Below is a list of the software you need to protect the organization:
– Endpoint protection system
– Spam filter
– Web filter
– Encryption software
– Password management and two-factor authentication
– Data loss prevention
-Enable Exchange server mailbox journaling
4 MONITOR ACCESS FROM ALL ENDPOINTS, INCLUDING MOBILE DEVICES.
Always configure wireless intrusion and prevention systems to ensure security. Also, check if employees need to have remote access on their devices.
5 SECURE A BACKUP AND RECOVERY PLAN FOR INSURANCE.
Create a system that needs a backup and recovery plan. The backup system should be implemented at least once a month to maintain a copy of the most recent data. Be sure to test a recovery plan.
6 PROTECT ACCESS FOR FORMER EMPLOYEES
When terminating an employee, make sure they relinquish all access and identification they have to the company. You can protect the company by working out a legal form for termination procedures. Also, make it a habit to change all access, such as passwords and usernames, so that they cannot access any of the company’s accounts.
7 LOOKING AT DATA IN THE CLOUD
Since most companies use the cloud to store valuable data, many attacks target it. However, cloud services try to ensure security, but, of course, not all of them can meet a company’s expectations.
When choosing a cloud provider, make sure that the security policies are good enough to protect data. Also, check data regularly for strange activity or changes.
8 RESPOND IMMEDIATELY TO SUSPICIOUS ACTIVITY
Make sure that if there are suspicious activities or behaviors in the system, it should immediately alert the IT department on all channels. With the redborder technology in User Behavior Analytics, you can detect risky movements in the system.
9 USE SECURITY INFORMATION AND EVENT MANAGEMENT SYSTEM (SIEM)
Monitor all login activities for years and every change that is implemented using SIEM. You can manage all logs and change software that provides visibility across the enterprise.

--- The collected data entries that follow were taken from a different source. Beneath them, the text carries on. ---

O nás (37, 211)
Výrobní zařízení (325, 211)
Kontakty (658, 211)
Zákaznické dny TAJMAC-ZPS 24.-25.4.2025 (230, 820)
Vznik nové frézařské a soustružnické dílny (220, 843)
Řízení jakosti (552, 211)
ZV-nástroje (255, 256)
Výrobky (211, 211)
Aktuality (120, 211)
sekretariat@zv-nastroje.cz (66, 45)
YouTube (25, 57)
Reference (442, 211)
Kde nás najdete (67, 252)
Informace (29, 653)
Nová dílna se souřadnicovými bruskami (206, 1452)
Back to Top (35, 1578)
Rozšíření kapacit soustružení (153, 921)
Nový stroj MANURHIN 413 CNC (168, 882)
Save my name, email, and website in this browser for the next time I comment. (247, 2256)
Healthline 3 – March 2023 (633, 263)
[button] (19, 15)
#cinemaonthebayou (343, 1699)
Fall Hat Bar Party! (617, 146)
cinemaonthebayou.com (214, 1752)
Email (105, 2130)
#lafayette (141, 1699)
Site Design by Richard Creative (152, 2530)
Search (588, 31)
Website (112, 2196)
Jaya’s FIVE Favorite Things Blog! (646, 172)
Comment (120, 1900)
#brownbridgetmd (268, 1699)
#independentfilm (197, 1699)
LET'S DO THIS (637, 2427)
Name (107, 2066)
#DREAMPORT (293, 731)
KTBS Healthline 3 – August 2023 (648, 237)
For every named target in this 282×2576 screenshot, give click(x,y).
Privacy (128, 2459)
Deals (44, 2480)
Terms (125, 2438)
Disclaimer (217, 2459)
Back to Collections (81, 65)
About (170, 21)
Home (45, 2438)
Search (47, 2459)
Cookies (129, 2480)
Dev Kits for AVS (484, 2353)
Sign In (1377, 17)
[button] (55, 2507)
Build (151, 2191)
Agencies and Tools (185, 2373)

10 PROVIDE SEPARATE ACCESS BASED ON TASKS OR ROLES
Be sure to provide different access to employees based on their job or role in the enterprise. Separate access will ensure that not all employees can access your valuable data. They can only be limited to their tasks. Also, create different accounts for administrative and non-administrative activities.
11 SECURES ALL DESKTOPS
You can take advantage of services that can lock down employee desktops and some applications to prevent access to organizational data. Not all employees are responsible for their settings.
12 INSTALL FIREWALL PROTECTION
Protect the server with firewall protection. It will ensure that no one can eavesdrop on data being transferred in and out of the server.
13 CREATE A SECURITY POLICY
Create and implement a detailed security policy to verify that employees are aware of it. Include descriptions of what data should not be shared and a policy on what to do to employees who violate the policy.
Now that you have an idea about insider threats, what the known attacks are and how to prevent them, it’s time to implement all of the above ways to protect the organization’s crucial data. Although these preventative measures are not 100% effective, it is better to practice everything than to lose your data and ultimately your business.